* **EXCERPTED RECORDS**:
:::
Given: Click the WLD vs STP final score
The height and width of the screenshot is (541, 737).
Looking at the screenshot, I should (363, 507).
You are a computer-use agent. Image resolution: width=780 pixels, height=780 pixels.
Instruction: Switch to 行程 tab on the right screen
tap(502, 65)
:::
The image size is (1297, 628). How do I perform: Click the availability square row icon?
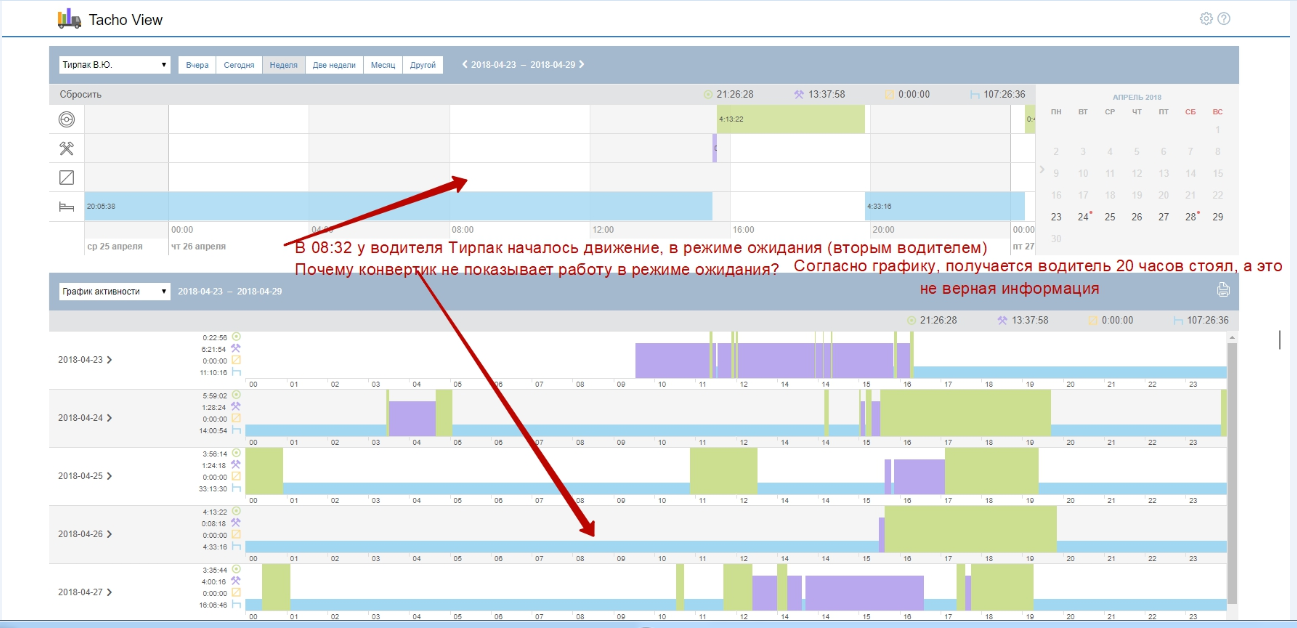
:::
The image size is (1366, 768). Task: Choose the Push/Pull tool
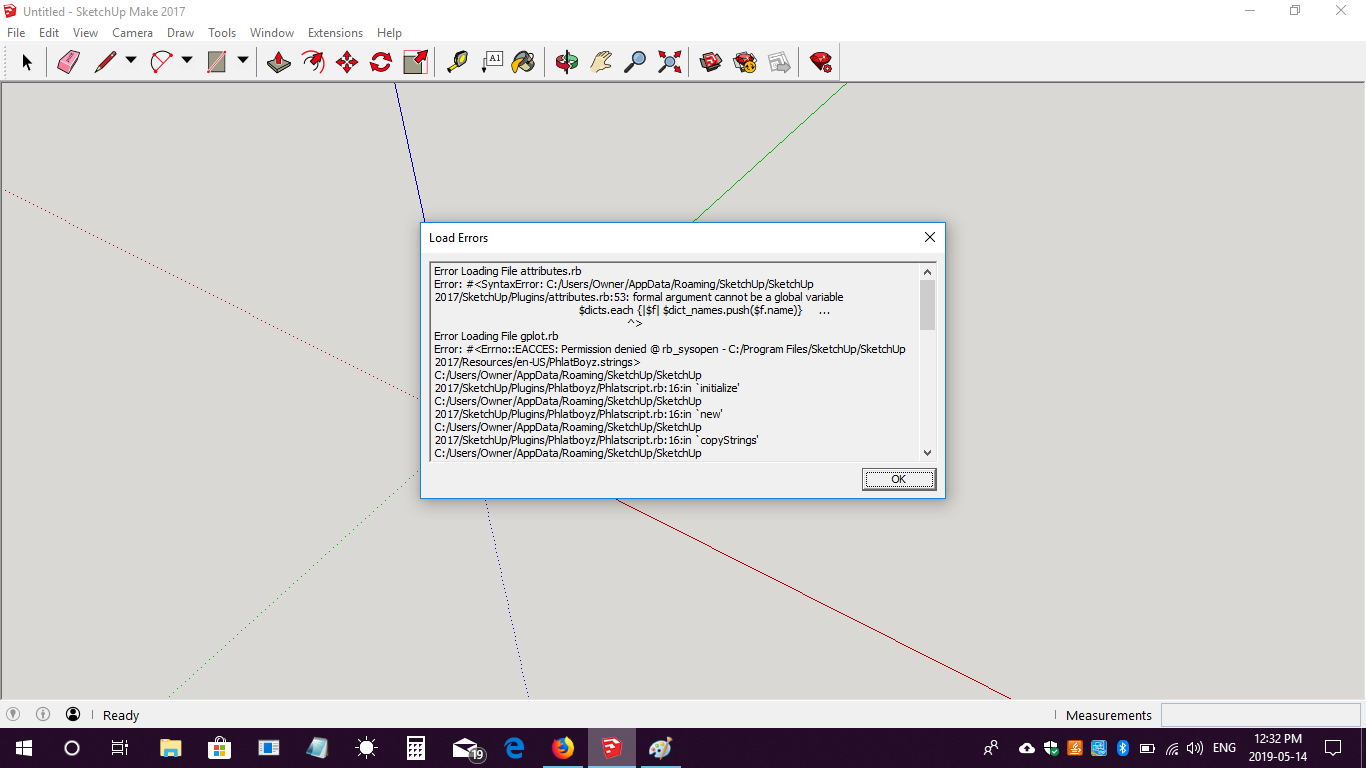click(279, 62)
:::
* **PROBLEM STATEMENT**:
Copy out each line of the data above, exactly, if it lies between the line holding "Given: Click the WLD vs STP final score" and the line holding "You are a computer-use", inclusive; copy no other line.

* **SOLUTION TO THIS PROBLEM**:
Given: Click the WLD vs STP final score
The height and width of the screenshot is (541, 737).
Looking at the screenshot, I should (363, 507).
You are a computer-use agent. Image resolution: width=780 pixels, height=780 pixels.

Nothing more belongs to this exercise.